Ask what she thinks about the continuing attempts of Labour's media-masters to keep loose cannon in the party under control, and she makes evasive comments, while her expression twitches at the thought of tossing out some honest and mischievous remark. Finally, she decides to be more or less discreet, for the moment. "You're trying to get me into trouble," she says happily. And moves on.

The department remains only one chunk of her life. Her in-tray in her ministerial office includes a giant pile sent down by the constituency secretary in Birmingham Ladywood, whose MP she has been since 1983. She drives herself or takes the train to Birmingham for weekend constituency surgeries; while in Ladywood, she lives with her mother. Swimming with friends at the local pool remains a regular fixture. Then perhaps the cinema for escapist relaxation (Babe, the cute pig-as-sheepdog fantasy, was a favourite last year; Trainspotting was not), followed by an Indian meal with friends. Reading is mostly boning up on international development. After publicly sharing her happiness at being reunited with her son Toby last year - an event which triggered yet more public warmth towards her - she now asks for privacy in that regard. But it is clear that mother and son remain close.

Even as Secretary of State, she sometimes still travels to work by bus, where she rubs shoulders with the man and woman on the real Clapham omnibus, the 77A. (She does not seem keen to talk about this; media trivialisation, she seems to be muttering under her breath.) Standing in the morning bus queue is unlikely to remain part of the ministerial routine: because of some fabulously arcane Whitehall rules, she is allowed to take her scarlet dispatch boxes on trains, but not on buses. But, however she gets to work, Ms Short is determined not to become part of the chauffeur-driven other- worldly classes.

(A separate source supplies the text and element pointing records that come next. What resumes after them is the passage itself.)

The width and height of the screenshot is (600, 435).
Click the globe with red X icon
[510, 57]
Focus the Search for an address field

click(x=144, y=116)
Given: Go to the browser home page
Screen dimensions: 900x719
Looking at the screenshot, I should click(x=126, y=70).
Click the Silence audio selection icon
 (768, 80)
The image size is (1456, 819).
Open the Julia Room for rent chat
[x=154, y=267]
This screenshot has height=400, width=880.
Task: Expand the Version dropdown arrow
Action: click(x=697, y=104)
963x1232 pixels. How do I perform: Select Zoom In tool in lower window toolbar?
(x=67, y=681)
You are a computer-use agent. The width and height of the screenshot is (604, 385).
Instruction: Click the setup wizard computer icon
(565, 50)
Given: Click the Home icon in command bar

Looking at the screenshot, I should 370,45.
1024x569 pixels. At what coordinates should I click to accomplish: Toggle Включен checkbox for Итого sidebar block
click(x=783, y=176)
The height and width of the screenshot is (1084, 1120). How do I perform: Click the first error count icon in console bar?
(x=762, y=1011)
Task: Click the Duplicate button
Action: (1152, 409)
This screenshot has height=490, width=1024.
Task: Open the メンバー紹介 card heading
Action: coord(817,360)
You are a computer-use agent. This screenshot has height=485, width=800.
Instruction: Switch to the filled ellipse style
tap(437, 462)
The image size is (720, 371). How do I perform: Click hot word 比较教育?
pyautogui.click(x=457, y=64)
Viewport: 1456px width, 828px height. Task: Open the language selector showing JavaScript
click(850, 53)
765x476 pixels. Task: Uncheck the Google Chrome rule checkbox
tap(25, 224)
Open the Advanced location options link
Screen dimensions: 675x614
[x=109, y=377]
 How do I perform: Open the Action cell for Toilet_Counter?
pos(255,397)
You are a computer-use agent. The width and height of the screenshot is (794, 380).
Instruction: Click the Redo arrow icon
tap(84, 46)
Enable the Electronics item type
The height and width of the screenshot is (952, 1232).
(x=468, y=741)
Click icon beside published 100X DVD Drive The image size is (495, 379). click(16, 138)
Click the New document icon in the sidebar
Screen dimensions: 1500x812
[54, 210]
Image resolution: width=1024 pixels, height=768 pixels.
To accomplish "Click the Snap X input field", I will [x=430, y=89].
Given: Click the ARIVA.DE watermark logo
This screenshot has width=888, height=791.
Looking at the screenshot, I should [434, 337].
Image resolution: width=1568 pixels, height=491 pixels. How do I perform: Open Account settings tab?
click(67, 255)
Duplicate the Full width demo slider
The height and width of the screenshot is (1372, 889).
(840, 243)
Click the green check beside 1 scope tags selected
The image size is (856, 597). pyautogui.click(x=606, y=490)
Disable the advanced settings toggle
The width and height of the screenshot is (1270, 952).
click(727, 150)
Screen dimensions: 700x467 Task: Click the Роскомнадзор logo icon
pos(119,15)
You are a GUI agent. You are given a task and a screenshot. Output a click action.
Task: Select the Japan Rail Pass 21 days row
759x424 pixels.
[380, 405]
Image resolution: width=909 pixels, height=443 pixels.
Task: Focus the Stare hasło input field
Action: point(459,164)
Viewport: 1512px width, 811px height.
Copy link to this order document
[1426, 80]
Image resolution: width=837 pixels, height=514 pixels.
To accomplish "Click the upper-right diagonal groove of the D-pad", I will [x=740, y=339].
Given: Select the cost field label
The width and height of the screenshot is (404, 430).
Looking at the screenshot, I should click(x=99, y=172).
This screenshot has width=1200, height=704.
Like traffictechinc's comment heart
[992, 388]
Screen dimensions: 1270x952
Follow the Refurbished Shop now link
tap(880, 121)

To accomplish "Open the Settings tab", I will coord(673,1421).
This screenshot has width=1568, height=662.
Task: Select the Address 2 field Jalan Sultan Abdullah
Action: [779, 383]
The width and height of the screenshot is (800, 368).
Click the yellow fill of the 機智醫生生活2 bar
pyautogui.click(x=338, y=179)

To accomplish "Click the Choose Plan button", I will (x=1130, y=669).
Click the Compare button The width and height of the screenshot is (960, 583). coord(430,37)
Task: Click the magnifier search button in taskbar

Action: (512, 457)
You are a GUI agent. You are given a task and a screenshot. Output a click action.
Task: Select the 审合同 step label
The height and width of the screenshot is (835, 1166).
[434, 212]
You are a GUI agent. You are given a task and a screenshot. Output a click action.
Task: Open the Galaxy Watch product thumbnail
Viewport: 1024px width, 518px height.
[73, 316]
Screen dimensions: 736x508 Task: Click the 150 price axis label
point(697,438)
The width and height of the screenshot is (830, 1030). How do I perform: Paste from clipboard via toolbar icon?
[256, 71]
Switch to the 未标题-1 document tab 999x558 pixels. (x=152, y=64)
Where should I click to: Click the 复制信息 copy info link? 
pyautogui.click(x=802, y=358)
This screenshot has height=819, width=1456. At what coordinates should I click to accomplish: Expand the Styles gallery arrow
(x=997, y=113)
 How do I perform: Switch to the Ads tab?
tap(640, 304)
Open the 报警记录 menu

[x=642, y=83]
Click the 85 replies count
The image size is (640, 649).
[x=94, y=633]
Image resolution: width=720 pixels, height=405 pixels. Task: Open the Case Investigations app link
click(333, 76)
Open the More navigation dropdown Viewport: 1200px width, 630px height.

Asked about her current popularity, she tells a cautionary tale. "We were shopping in Sainsbury's with one of my sisters, for a family do. People kept coming up and saying nice things. My sister said: "But what will they be saying in two years?" I said, that's right. But the important thing is that I've got to still be here - in Sainsbury's, on the train, on the street. If they're saying: "Huh! Not so pleased about that!", we need to hear that. I think the Tory government separated itself from the country in the end. It's lovely to be loved, and for people to be nice. But it's also a responsibility. If you start to disappoint people, you've done something dreadful."